▸ **Task item**
In the material below, the lines from the one containing "You are a computer-use agent. The height" through the one containing "Task: Open the three-dot options menu" are to be given again exactly, ends included, and no others.

============================================================

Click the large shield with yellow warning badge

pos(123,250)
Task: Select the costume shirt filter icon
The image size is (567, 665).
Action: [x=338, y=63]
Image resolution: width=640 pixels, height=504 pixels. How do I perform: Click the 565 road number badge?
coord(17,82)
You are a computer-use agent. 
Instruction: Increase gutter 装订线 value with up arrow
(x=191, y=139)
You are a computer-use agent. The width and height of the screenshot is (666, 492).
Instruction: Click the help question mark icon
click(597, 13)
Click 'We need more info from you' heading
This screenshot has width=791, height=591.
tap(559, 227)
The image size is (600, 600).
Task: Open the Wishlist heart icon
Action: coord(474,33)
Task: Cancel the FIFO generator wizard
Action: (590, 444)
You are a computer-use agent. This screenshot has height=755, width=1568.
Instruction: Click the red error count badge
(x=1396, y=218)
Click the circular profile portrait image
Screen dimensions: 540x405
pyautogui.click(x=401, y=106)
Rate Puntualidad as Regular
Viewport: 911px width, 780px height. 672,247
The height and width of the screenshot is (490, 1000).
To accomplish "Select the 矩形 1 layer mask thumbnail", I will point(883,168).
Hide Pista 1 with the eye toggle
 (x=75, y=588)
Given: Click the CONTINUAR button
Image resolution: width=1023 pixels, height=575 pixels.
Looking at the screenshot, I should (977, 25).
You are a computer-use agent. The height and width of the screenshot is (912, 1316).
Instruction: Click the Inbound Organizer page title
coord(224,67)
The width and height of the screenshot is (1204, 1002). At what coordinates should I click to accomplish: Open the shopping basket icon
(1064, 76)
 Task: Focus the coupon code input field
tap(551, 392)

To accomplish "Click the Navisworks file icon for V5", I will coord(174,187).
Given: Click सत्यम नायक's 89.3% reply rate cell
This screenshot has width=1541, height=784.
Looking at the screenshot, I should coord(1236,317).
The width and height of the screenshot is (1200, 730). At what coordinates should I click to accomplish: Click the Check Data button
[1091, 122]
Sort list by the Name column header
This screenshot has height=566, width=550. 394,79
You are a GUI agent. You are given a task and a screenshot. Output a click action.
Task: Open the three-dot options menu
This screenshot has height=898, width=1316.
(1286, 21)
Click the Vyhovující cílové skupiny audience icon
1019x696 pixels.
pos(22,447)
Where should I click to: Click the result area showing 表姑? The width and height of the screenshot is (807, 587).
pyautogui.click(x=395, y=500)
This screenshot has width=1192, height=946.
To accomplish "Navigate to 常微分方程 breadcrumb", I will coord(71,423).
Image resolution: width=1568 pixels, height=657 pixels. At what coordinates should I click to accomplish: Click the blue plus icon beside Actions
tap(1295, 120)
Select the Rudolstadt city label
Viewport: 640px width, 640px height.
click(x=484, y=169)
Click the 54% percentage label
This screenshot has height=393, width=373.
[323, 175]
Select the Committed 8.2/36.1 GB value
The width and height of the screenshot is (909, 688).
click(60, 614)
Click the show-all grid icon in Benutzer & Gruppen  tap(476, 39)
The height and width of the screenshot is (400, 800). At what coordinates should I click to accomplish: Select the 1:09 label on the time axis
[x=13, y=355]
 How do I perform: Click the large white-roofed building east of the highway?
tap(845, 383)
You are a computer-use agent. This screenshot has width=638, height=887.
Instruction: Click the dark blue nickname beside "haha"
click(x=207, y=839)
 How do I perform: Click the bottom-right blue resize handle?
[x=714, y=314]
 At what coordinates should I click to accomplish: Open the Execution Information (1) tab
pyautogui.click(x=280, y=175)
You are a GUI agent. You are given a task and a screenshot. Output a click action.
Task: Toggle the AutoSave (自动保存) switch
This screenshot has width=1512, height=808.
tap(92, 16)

============================================================

▸ **Exercise solution**
You are a computer-use agent. The height and width of the screenshot is (912, 1316).
Instruction: Click the Inbound Organizer page title
coord(224,67)
The width and height of the screenshot is (1204, 1002). At what coordinates should I click to accomplish: Open the shopping basket icon
(1064, 76)
 Task: Focus the coupon code input field
tap(551, 392)

To accomplish "Click the Navisworks file icon for V5", I will coord(174,187).
Given: Click सत्यम नायक's 89.3% reply rate cell
This screenshot has width=1541, height=784.
Looking at the screenshot, I should coord(1236,317).
The width and height of the screenshot is (1200, 730). At what coordinates should I click to accomplish: Click the Check Data button
[1091, 122]
Sort list by the Name column header
This screenshot has height=566, width=550. 394,79
You are a GUI agent. You are given a task and a screenshot. Output a click action.
Task: Open the three-dot options menu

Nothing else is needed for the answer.